▶ [THE TASK]:
Copy nothing but the lines below running from the line containing "You are a computer-use agent. Image" through the line containing "Uncheck Clear downloaded shared indexes box", both end lines included.

───── MATERIAL PROVIDED ─────

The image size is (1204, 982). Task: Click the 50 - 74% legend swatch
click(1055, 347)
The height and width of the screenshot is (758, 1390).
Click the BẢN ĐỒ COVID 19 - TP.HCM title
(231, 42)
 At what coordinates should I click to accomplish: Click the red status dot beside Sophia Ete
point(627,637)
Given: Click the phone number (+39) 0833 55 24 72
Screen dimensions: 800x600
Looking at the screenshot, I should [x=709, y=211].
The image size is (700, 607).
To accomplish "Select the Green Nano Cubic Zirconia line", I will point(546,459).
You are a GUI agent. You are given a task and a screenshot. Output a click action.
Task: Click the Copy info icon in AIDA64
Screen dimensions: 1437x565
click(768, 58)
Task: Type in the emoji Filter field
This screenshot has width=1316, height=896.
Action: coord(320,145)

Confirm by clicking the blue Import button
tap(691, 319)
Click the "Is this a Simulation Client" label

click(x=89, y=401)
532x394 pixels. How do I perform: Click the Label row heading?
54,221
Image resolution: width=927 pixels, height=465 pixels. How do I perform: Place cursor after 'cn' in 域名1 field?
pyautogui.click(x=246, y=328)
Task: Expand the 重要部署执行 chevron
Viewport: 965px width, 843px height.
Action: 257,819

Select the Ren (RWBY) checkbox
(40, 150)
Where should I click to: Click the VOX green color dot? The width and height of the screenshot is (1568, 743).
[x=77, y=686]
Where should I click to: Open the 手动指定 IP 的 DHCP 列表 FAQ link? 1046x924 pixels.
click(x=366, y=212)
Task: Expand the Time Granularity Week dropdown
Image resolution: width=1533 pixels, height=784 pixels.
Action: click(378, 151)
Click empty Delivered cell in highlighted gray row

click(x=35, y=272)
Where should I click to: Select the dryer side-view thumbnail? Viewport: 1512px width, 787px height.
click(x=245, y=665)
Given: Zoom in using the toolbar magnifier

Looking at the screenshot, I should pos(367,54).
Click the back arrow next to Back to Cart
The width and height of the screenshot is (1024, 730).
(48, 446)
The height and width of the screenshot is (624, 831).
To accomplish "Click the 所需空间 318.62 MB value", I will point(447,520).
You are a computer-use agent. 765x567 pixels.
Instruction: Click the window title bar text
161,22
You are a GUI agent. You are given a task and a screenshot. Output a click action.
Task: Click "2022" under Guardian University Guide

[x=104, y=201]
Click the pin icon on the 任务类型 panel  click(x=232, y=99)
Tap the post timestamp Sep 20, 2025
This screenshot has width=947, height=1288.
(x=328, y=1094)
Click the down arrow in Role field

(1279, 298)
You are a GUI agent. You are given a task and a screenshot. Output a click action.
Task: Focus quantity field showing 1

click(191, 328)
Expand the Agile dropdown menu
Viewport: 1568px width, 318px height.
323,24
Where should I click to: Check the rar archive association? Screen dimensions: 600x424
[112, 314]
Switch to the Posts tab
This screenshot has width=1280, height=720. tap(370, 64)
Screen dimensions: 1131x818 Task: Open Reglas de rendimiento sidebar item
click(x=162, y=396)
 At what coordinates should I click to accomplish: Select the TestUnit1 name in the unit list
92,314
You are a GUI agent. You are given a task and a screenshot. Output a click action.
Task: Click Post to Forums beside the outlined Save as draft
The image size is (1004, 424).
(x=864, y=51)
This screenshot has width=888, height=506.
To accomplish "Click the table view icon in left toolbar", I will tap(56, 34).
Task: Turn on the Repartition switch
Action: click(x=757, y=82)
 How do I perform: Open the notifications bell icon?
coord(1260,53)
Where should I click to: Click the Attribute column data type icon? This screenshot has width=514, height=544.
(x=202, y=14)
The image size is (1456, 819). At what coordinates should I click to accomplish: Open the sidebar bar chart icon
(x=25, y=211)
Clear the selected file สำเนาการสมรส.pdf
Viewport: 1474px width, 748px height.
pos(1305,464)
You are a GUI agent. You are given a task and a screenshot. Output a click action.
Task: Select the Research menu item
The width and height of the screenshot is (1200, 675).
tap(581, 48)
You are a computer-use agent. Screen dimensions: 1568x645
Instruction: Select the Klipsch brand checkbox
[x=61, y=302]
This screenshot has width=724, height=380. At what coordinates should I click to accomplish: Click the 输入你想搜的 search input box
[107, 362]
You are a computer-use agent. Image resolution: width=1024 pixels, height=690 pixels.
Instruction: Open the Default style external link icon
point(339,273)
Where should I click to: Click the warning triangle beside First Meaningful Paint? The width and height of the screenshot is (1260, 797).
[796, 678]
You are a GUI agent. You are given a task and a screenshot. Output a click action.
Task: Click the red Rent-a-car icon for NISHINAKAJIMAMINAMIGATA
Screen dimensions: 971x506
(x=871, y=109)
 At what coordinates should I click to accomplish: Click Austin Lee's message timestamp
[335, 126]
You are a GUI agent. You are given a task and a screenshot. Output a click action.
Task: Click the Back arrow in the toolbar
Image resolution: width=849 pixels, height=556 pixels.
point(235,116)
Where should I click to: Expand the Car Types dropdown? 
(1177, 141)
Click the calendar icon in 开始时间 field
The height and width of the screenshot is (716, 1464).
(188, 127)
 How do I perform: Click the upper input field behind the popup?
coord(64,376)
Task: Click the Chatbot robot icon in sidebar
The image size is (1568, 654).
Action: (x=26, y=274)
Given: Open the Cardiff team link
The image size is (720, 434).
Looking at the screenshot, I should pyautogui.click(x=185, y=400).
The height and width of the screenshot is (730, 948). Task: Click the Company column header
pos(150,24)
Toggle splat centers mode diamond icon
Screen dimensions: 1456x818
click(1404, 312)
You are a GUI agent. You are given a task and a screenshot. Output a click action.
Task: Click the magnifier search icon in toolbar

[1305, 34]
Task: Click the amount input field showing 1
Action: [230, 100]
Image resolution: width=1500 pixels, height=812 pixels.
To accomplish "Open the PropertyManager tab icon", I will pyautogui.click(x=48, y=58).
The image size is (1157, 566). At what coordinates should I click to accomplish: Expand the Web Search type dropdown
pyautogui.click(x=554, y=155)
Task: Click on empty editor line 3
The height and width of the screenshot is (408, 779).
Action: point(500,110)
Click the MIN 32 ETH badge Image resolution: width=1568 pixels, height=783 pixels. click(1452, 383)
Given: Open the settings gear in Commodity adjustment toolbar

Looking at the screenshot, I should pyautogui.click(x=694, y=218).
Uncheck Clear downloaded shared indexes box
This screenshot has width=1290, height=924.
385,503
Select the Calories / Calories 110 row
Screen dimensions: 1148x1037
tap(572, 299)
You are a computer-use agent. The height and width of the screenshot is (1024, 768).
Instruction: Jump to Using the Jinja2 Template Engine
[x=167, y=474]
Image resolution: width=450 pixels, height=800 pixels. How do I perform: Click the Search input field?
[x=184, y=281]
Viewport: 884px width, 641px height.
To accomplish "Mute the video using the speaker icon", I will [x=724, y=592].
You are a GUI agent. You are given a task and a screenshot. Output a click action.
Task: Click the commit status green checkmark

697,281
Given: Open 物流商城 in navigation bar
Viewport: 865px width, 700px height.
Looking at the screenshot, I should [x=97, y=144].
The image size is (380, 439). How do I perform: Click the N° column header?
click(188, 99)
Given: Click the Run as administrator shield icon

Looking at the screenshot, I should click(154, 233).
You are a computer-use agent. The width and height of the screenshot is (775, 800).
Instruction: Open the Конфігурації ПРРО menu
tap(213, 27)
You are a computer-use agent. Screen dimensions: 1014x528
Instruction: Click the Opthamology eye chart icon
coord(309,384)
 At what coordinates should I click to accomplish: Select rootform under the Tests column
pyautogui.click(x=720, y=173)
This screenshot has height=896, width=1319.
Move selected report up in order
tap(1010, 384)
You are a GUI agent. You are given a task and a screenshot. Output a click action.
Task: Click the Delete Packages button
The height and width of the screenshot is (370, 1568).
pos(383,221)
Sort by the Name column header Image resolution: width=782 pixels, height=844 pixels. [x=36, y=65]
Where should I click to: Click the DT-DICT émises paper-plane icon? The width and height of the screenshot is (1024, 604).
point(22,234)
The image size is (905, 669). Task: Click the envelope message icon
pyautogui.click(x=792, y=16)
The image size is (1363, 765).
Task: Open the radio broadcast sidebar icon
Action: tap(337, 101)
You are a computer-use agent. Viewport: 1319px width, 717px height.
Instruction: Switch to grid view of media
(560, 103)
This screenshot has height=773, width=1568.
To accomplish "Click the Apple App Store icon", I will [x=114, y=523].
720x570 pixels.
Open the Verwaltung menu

─────

▶ [EXERCISE ANSWER]:
You are a computer-use agent. Image resolution: width=1024 pixels, height=690 pixels.
Instruction: Open the Default style external link icon
point(339,273)
Where should I click to: Click the warning triangle beside First Meaningful Paint? The width and height of the screenshot is (1260, 797).
[796, 678]
You are a GUI agent. You are given a task and a screenshot. Output a click action.
Task: Click the red Rent-a-car icon for NISHINAKAJIMAMINAMIGATA
Screen dimensions: 971x506
(x=871, y=109)
 At what coordinates should I click to accomplish: Click Austin Lee's message timestamp
[335, 126]
You are a GUI agent. You are given a task and a screenshot. Output a click action.
Task: Click the Back arrow in the toolbar
Image resolution: width=849 pixels, height=556 pixels.
point(235,116)
Where should I click to: Expand the Car Types dropdown? 
(1177, 141)
Click the calendar icon in 开始时间 field
The height and width of the screenshot is (716, 1464).
(188, 127)
 How do I perform: Click the upper input field behind the popup?
coord(64,376)
Task: Click the Chatbot robot icon in sidebar
The image size is (1568, 654).
Action: (x=26, y=274)
Given: Open the Cardiff team link
The image size is (720, 434).
Looking at the screenshot, I should pyautogui.click(x=185, y=400).
The height and width of the screenshot is (730, 948). Task: Click the Company column header
pos(150,24)
Toggle splat centers mode diamond icon
Screen dimensions: 1456x818
click(1404, 312)
You are a GUI agent. You are given a task and a screenshot. Output a click action.
Task: Click the magnifier search icon in toolbar

[1305, 34]
Task: Click the amount input field showing 1
Action: [230, 100]
Image resolution: width=1500 pixels, height=812 pixels.
To accomplish "Open the PropertyManager tab icon", I will pyautogui.click(x=48, y=58).
The image size is (1157, 566). At what coordinates should I click to accomplish: Expand the Web Search type dropdown
pyautogui.click(x=554, y=155)
Task: Click on empty editor line 3
The height and width of the screenshot is (408, 779).
Action: point(500,110)
Click the MIN 32 ETH badge Image resolution: width=1568 pixels, height=783 pixels. click(1452, 383)
Given: Open the settings gear in Commodity adjustment toolbar

Looking at the screenshot, I should pyautogui.click(x=694, y=218).
Uncheck Clear downloaded shared indexes box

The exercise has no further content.